Third, the Commission has a clear plan for what to do with the new money: transition to a carbon-free and digital economy and invest in Europe’s strategic autonomy. In short, the plan will ensure Europe does not remain a “nation of old industries.”

And fourth, the Commission has also designed clever ways to raise new so-called own revenues that will ensure a level playing field with the world’s other big economic blocs. The digital tax, for example, could be levied on major digital platforms in Asia and America who now earn free money by amassing European data. The Carbon Border Adjustment Tax, too, is more than fair for products with a heavy environmental footprint, such as steel, produced by countries that play fast and loose with the Paris climate agreement.

The choice between accepting this plan or rejecting it is the choice between coming out of this crisis stronger than we entered it or merely surviving it.

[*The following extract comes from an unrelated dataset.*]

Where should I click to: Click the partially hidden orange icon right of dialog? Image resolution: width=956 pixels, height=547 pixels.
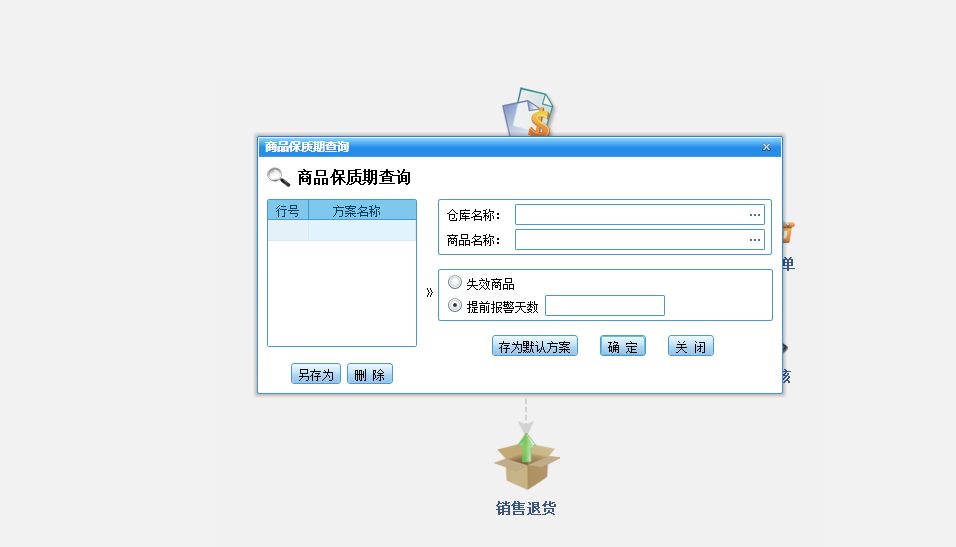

Across Europe, companies are on the verge of bankruptcy, and citizens have lost their jobs or are having to dig into their savings. Eurozone debt has risen from 86 percent of GDP to more than 100 percent, and EU countries are more dependent on each other for economic recovery than ever.

Europe’s North and South need each other. When it comes to the economic impact of the coronavirus, we are all in the same boat. We all have a strong incentive to agreeing on a strong and credible recovery plan that will restore confidence in Europe among consumers and investors, both at home and abroad.

This is an existential battle for Europe. We need to prove that we are ready to build a common European future.